Today, the Department of Health and Human Services (DHHS) announced that its Office for Civil Rights (OCR), which enforces HIPAA, will not enforce requirements that are a barrier to making telehealth services available. According to DHHS, OCR will exercise “enforcement discretion and will not impose penalties for noncompliance” with certain HIPAA requirements “in connection with the good faith provision of telehealth during the COVID-19 nationwide public health emergency.” Importantly, the use of telehealth need not be directly related to COVID-19 treatment since access to care unrelated to the virus is a major concern.
DHHS is permitting the use of “any non-public facing remote communication product that is available to communicate with patients.” This includes the use of applications such as Apple FaceTime, Facebook Messenger video chat, Google Hangouts video, or Skype to deliver telehealth. DHHS was clear that public facing applications such as Facebook Live, Twitch and TikTok, cannot be used for telehealth. Such public facing applications pose too great a risk to privacy.

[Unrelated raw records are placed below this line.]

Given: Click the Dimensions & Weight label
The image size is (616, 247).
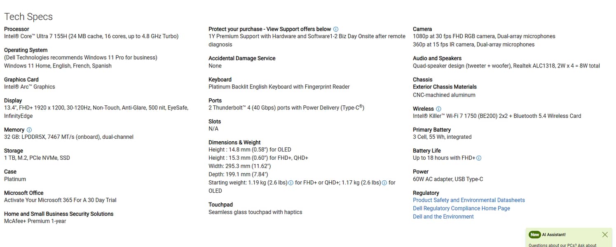Looking at the screenshot, I should point(234,142).
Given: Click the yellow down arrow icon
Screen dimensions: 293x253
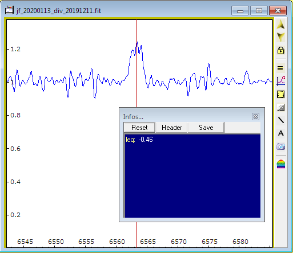Looking at the screenshot, I should [x=280, y=37].
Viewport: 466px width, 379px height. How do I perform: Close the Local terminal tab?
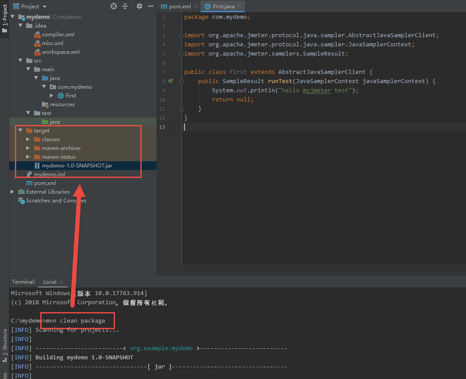[61, 282]
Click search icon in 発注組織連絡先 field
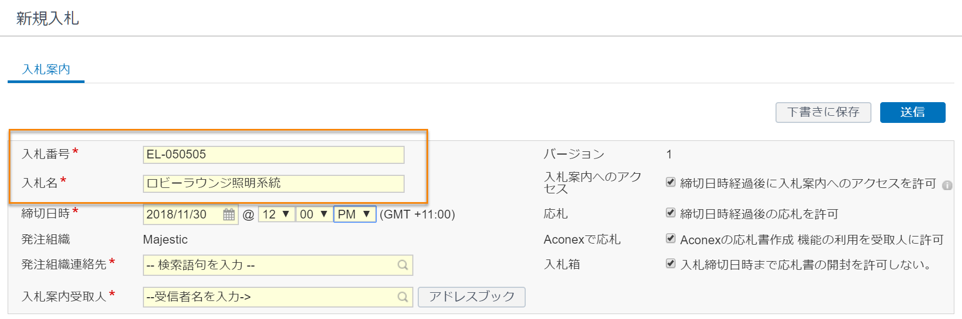The height and width of the screenshot is (319, 962). click(402, 265)
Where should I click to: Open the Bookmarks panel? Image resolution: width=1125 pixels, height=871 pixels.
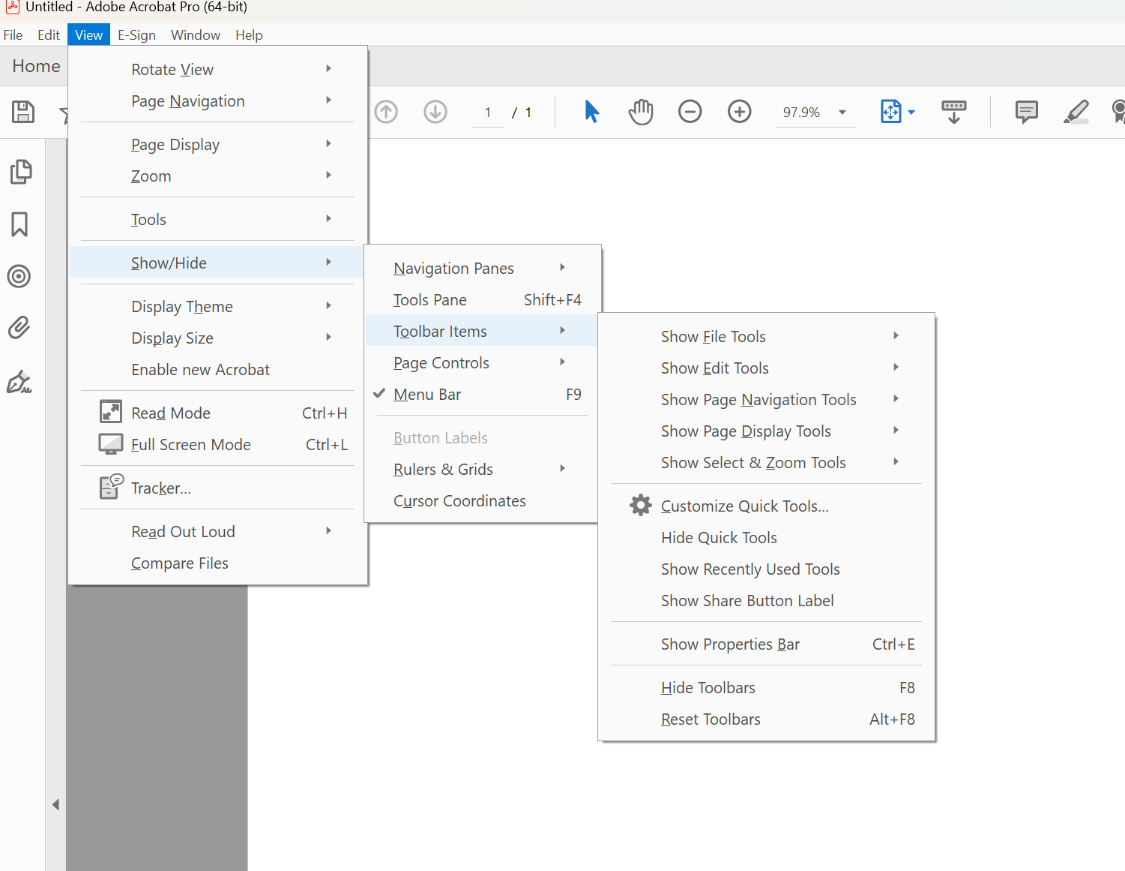coord(19,224)
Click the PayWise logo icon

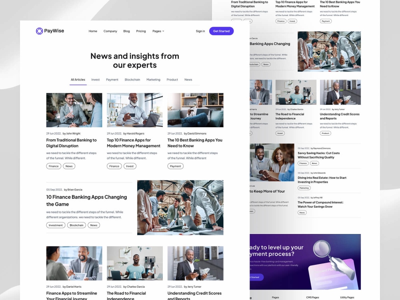pos(40,31)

Prior to DHHS’ announcement, business associate agreement requirements and the HIPAA Security Rule were major hurdles to using readily available and free or low-cost communication services for the provision of telehealth. Typically, providers need a signed business associate agreement with a vendor that has access to protected health information (such as a video communication company). Most free or low-cost systems like FaceTime and Skype, however, typically will not enter into business associate agreements. DHHS made clear that OCR will not impose penalties against providers for lack of a business associate agreement with such vendors.
In addition, under normal circumstances, the HIPAA Security Rule requirements would prohibit the use of many of the free or low-cost video communication applications because most do not provide adequate security measures. If providers use one of these applications, DHHS encourages them to inform patients of the increased risks to privacy and also directs providers to configure the applications to enable any available encryption or privacy modes.
DHHS’ pledge to turn a blind eye to HIPAA non-compliance related to telehealth will not last forever. It will direct OCR to return to normal enforcement activities when it determines that the emergency situation no longer exists. As a result, there may be some benefit to ensuring that providers set up a HIPAA-compliant telehealth program at the outset, if possible.
Notably, today’s enforcement discretion notice from DHHS comes at the same time as guidance from CMS on relaxed rules around the provision of telehealth services under Medicare. In addition, states like Connecticut also recently announced that Medicaid reimbursement is available for telehealth services. Many private insurers are following suit.
Finally, if you are considering implementing a telehealth program, do not overlook the consent, licensing and other requirements that may exist under state law relating to telehealth.